In Italia, però, l’opinione pubblica cattolica è entusiasta della riforma della sanità, perché la considera un aiuto ai più deboli…
In America chiunque capisce che una struttura sanitaria privata è il luogo migliore per far incontrare le esigenze di un paziente con la professionalità di un medico. Questo non vuol dire che l’intervento pubblico debba essere completamente eliminato. C’è un vecchio mito, diffuso in Europa, secondo cui, qui negli Usa si lascia morire chi è sprovvisto di un’assicurazione sanitaria. Non è vero. Nelle strutture di pronto soccorso si viene curati comunque. I cittadini meno abbienti usufruiscono di programmi pubblici, come Medicare e Medicaid. Il problema della sanità Usa, che viene sempre ripreso dai media europei, è l’alto numero di non assicurati. Ma se si guarda dentro a questa categoria, vediamo che è principalmente costituita da persone che sono temporaneamente scoperte, perché stanno passando da un lavoro all’altro. Perché le assicurazioni sono fornite dal datore di lavoro, nella maggior parte dei casi. Questo perché, sin dai tempi di Roosevelt (1933-1945) una serie di Congressi a maggioranza democratica ha introdotto regole di controllo dei prezzi. Durante la II Guerra Mondiale si dovevano tenere bassi i prezzi e alti i salari mentre la nazione combatteva. Le aziende hanno dovuto cercare espedienti per compensare le perdite. Uno dei quali era fornire assicurazioni sanitarie (deducibili dalle tasse) ai propri impiegati. Da allora ad oggi, l’assicurazione fornita dal proprio datore di lavoro è diventata una tradizione. I prezzi si alzano perché a pagare sono quasi sempre terze parti, dunque. Ma se vogliamo mantenere gli standard alti della sanità americana, solo la competizione fra privati può continuare a garantirla.

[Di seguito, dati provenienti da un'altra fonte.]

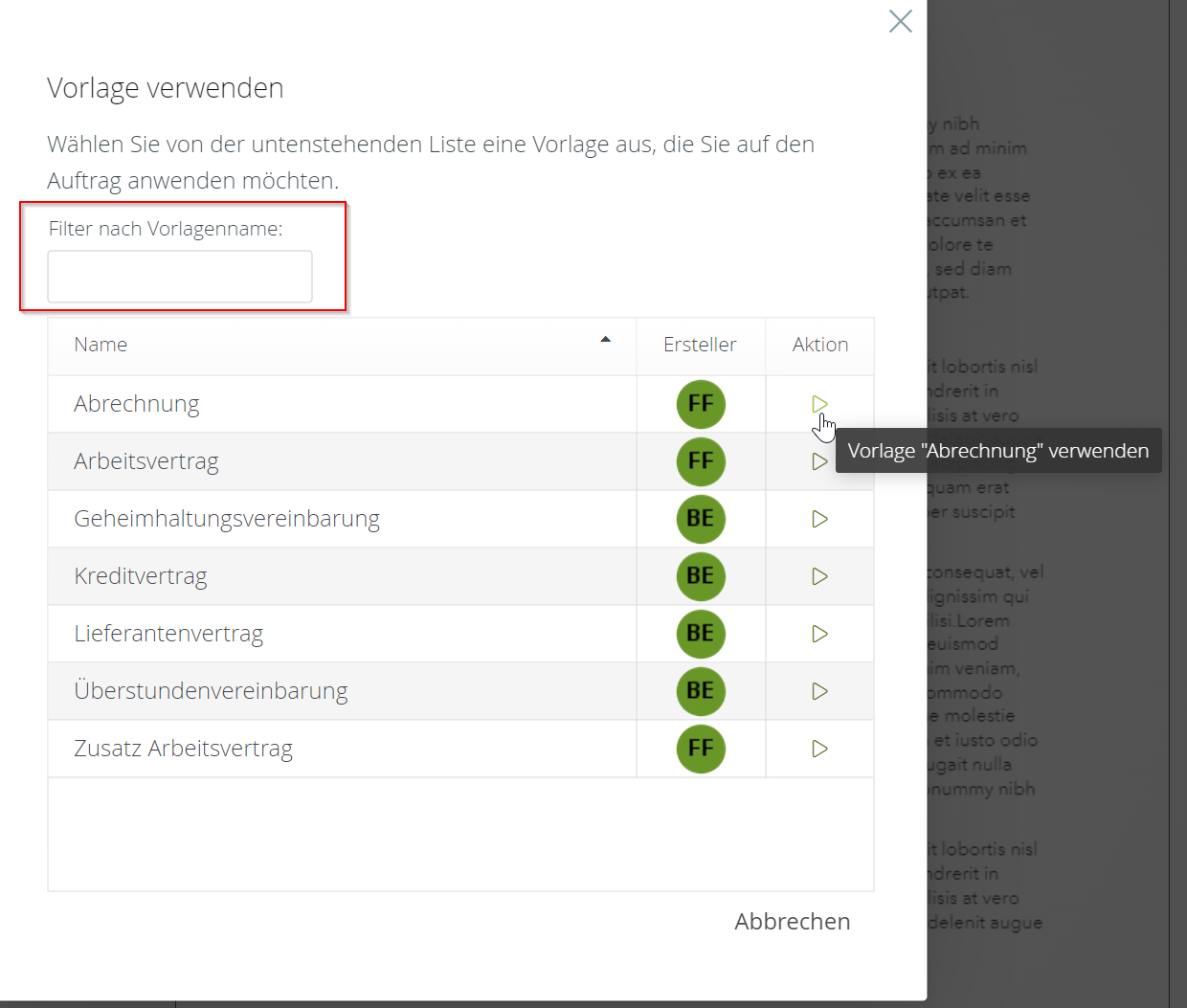Click "Abbrechen" to cancel the dialog
1187x1008 pixels.
(x=792, y=921)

A questo punto vediamo che l’opinione pubblica cristiana negli Usa ha un modo di pensare molto differente da quella italiana. Anche in Italia, secondo lei, può affermarsi un’opinione cattolica favorevole al libero mercato?

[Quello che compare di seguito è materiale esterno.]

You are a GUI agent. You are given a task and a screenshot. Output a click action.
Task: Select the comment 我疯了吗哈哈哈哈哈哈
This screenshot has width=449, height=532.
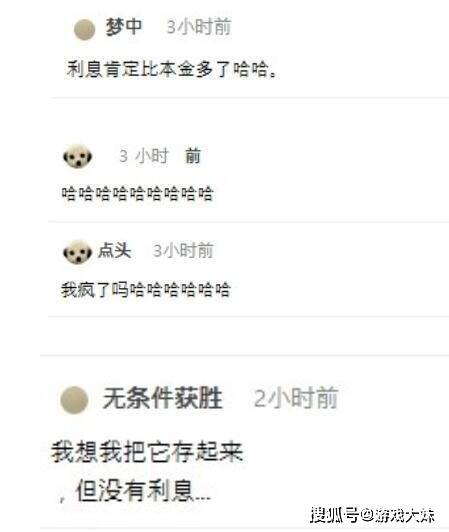(146, 289)
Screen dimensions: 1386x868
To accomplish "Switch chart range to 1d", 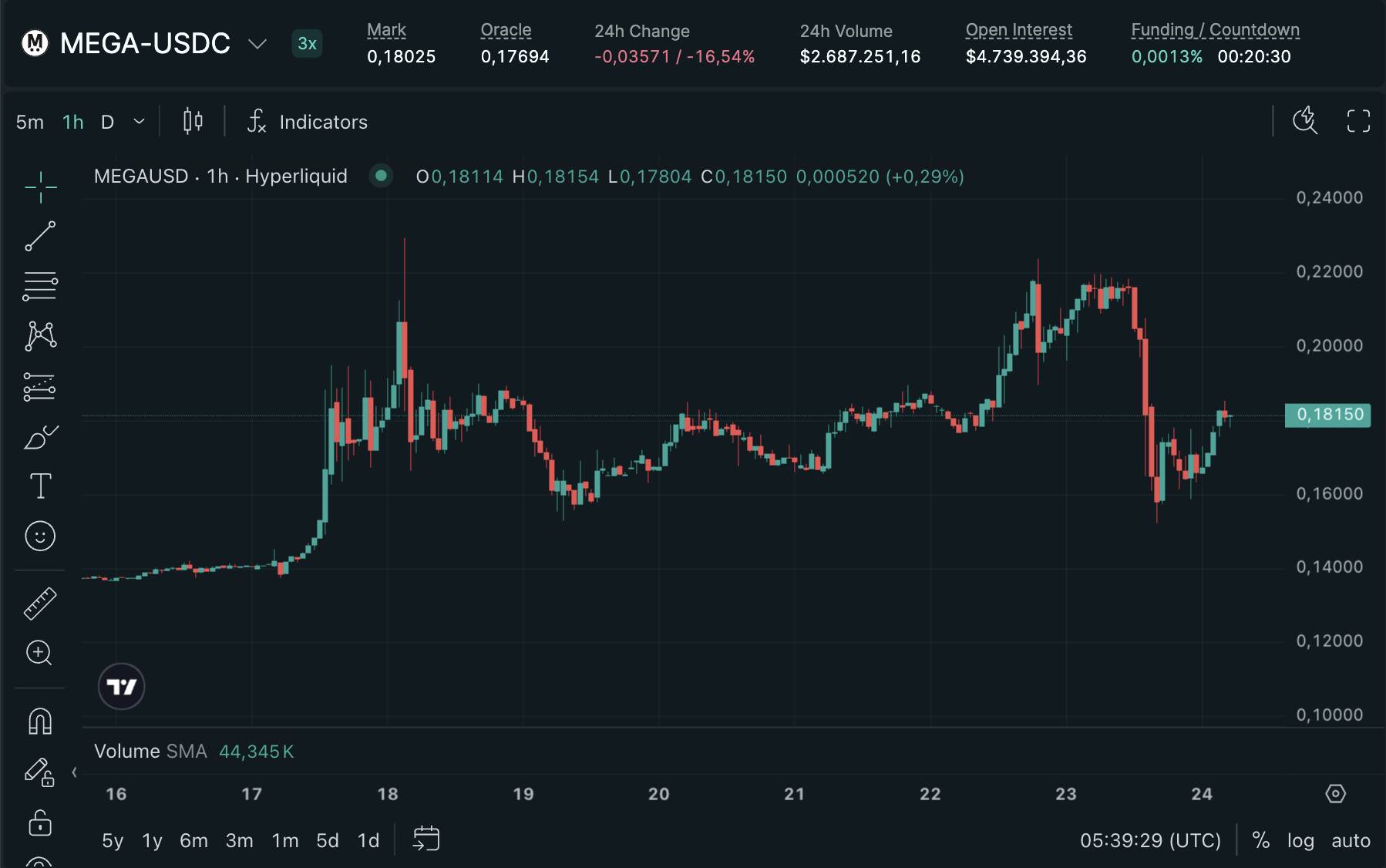I will pos(368,840).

E’ difficile, per motivi storici. Negli Usa abbiamo secoli di tradizione recente di diffidenza nei confronti dello Stato. La strategia di Obama per far accettare al pubblico dosi maggiori di statalismo è ricalcata su quella di Roosevelt negli anni ’30: più gente rendi dipendente dal governo, più gente voterà per i politici che promettono ancor più programmi governativi. La maggior parte degli italiani sono dipendenti dallo Stato ed è sempre più difficile vincere la loro resistenza a un cambiamento. Sono scettico sulla possibilità che anche in Italia si affermi quello spirito di indipendenza individuale che invece è così diffuso negli Usa. La mia speranza è che sopravvivano quelle sacche di opinione pubblica che chiedono più autonomia, più decentramento e sussidiarietà. E’ un fenomeno che vedo soprattutto in Lombardia e in Nord Italia. Si deve partire dal decentramento, così che la gente possa vedere che molti servizi possano essere gestiti localmente e non sempre dalla capitale. Questo potrebbe essere un buon inizio.